_Goal of the exercise_:
Find the line below with "Instruction: Toggle 十六进制显示 checkbox". Print it and every line after it exactly, through the last line, leaving out the pictures.

(Stored records)

^^^^

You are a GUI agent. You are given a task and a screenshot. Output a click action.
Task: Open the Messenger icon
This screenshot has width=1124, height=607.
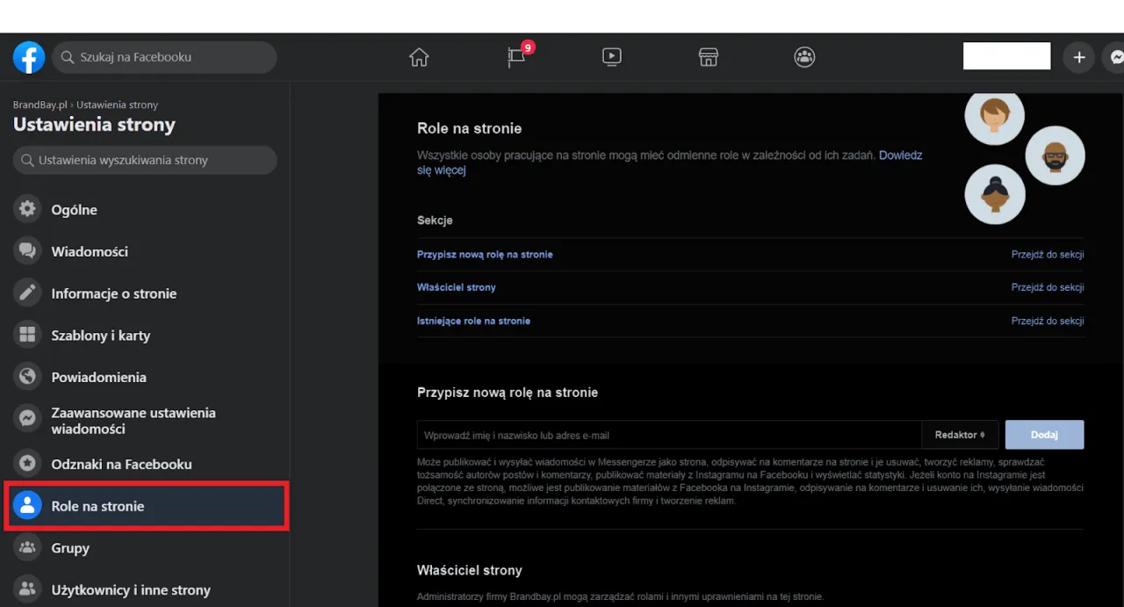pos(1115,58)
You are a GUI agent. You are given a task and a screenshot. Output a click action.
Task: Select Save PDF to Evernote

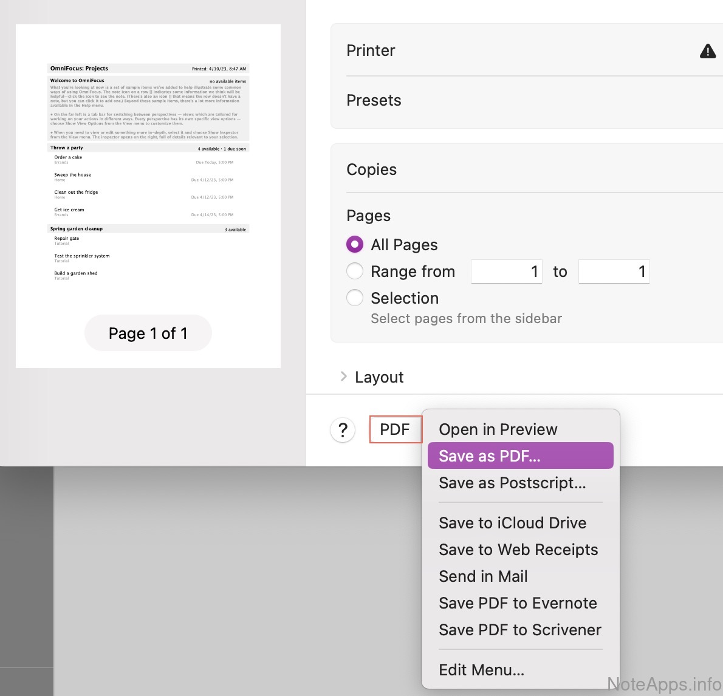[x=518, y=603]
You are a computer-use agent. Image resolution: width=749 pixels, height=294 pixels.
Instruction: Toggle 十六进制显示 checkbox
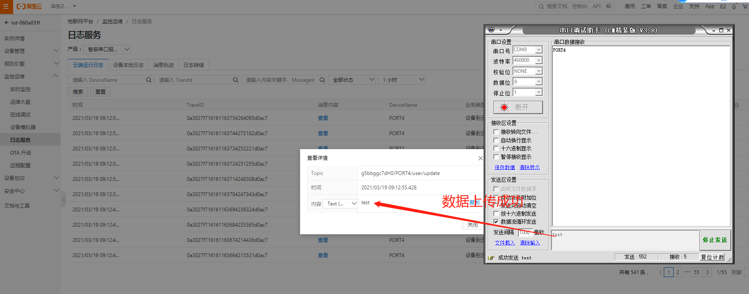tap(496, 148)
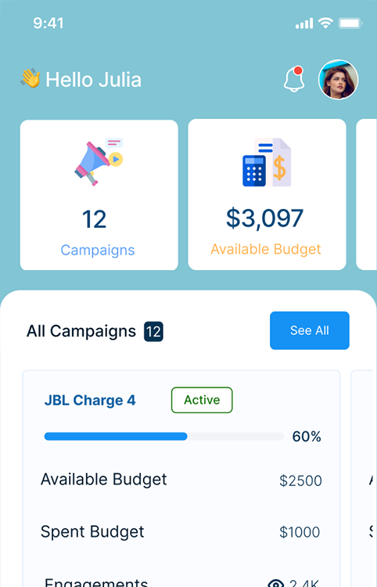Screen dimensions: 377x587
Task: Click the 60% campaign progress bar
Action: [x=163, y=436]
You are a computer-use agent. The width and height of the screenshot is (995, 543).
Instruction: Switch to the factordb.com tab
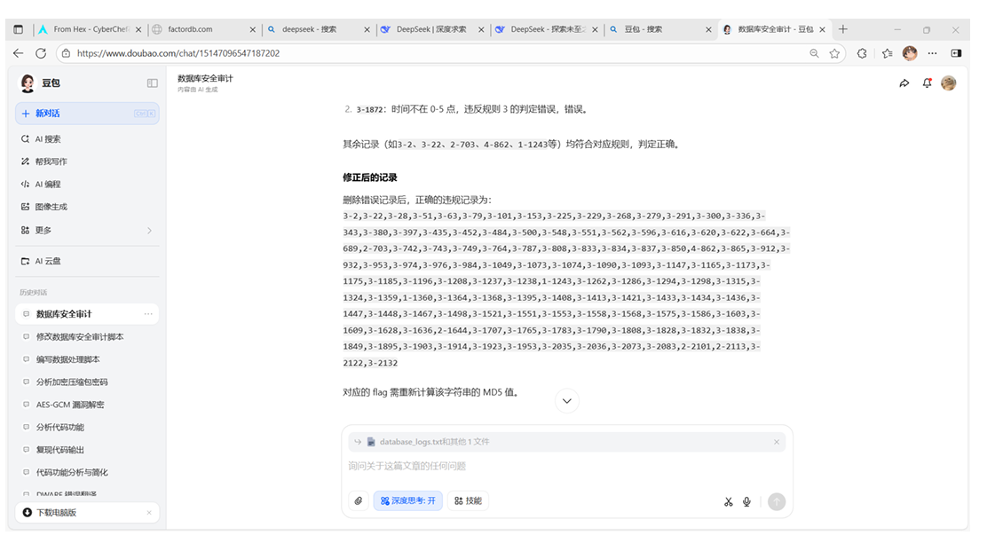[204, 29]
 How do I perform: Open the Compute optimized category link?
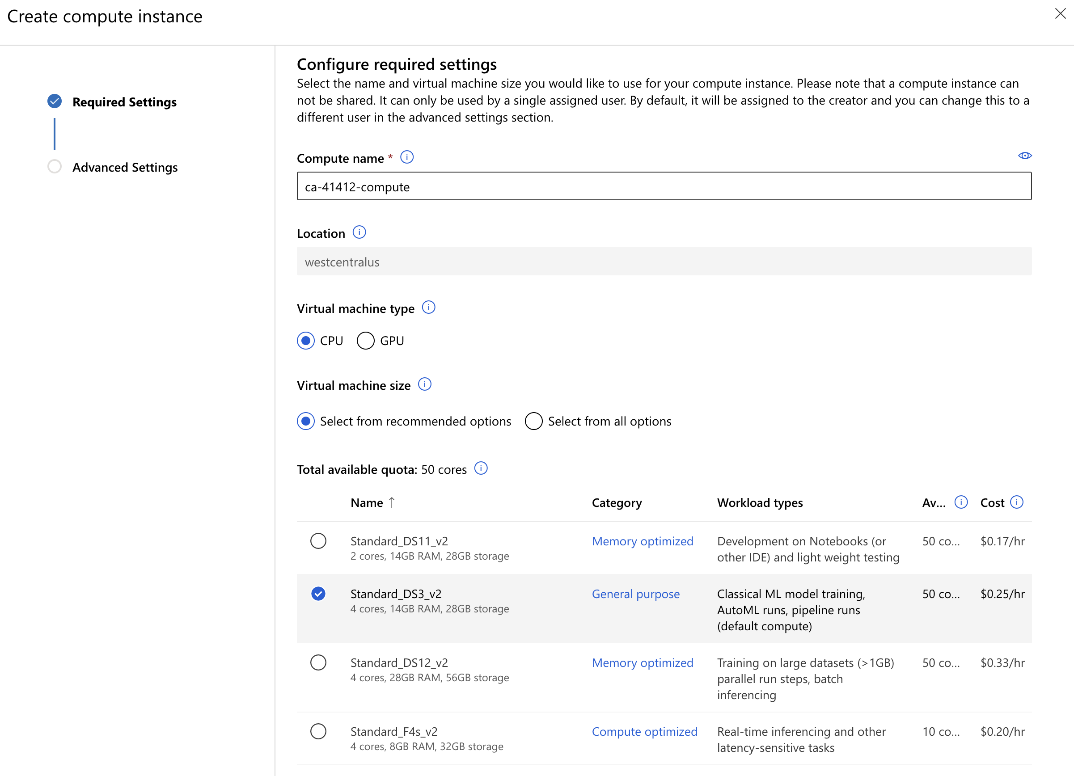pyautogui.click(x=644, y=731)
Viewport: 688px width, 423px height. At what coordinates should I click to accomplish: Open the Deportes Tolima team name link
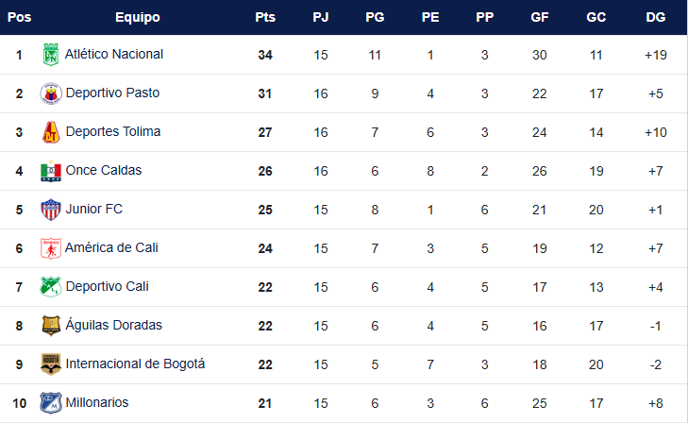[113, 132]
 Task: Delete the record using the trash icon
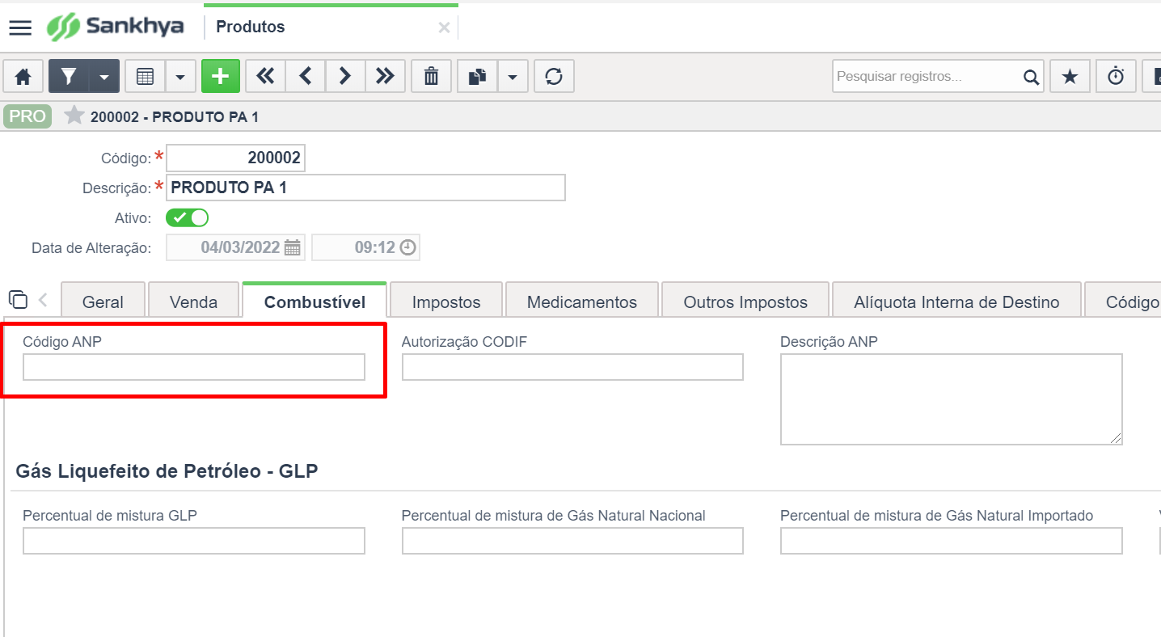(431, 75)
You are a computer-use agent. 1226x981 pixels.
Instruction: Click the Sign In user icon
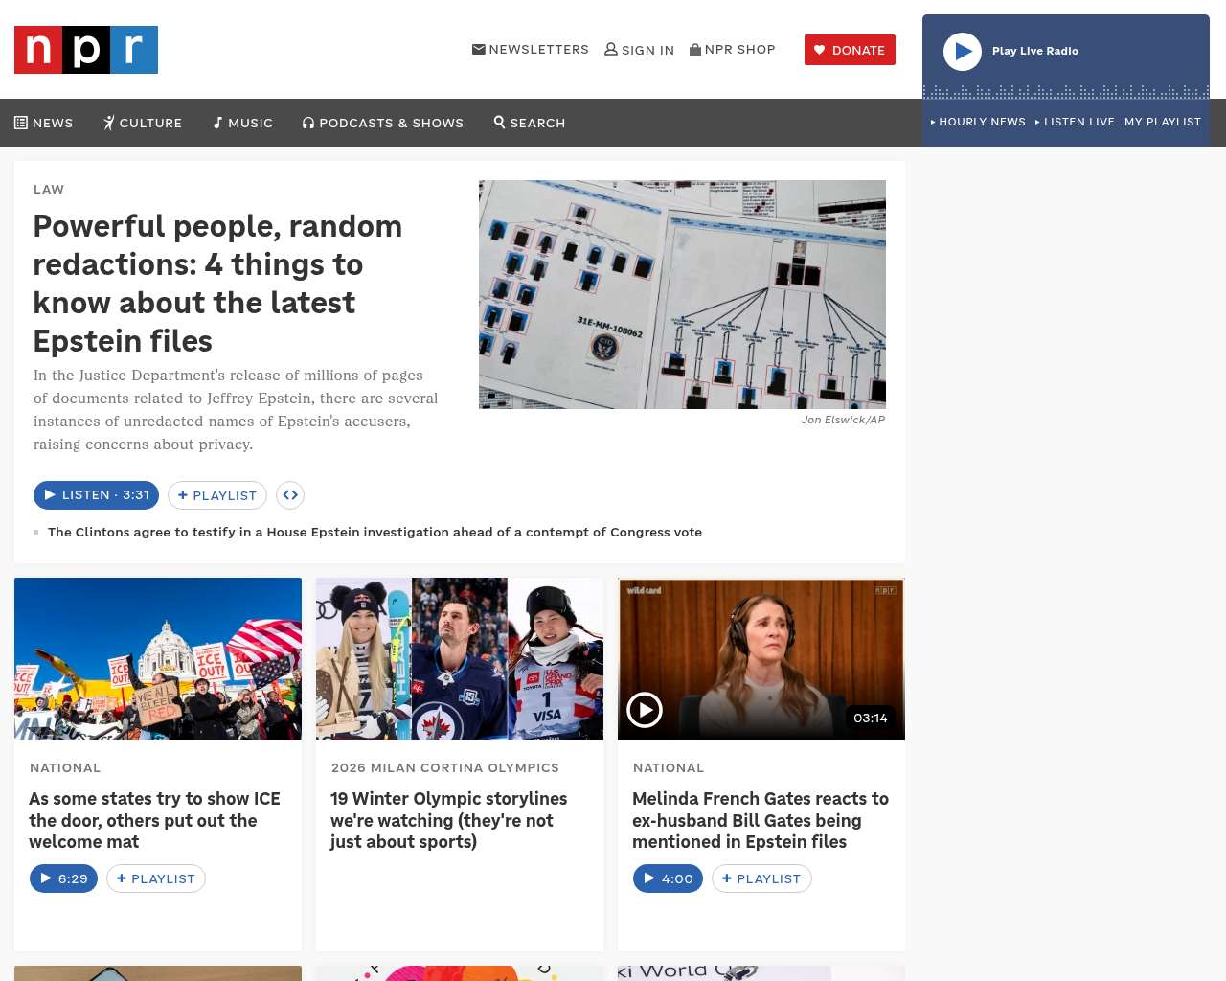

^^^^

_Exercise output_:
Instruction: Toggle 十六进制显示 checkbox
tap(496, 148)
Screen dimensions: 377x587
Task: Click the 60% campaign progress bar
Action: [x=163, y=436]
You are a computer-use agent. The width and height of the screenshot is (995, 543).
Instruction: Switch to the factordb.com tab
[204, 29]
 How do I perform: Open the Compute optimized category link?
pyautogui.click(x=644, y=731)
Viewport: 688px width, 423px height. At what coordinates should I click to accomplish: Open the Deportes Tolima team name link
[113, 132]
 Task: Delete the record using the trash icon
(431, 75)
You are a computer-use agent. 1226x981 pixels.
Instruction: Click the Sign In user icon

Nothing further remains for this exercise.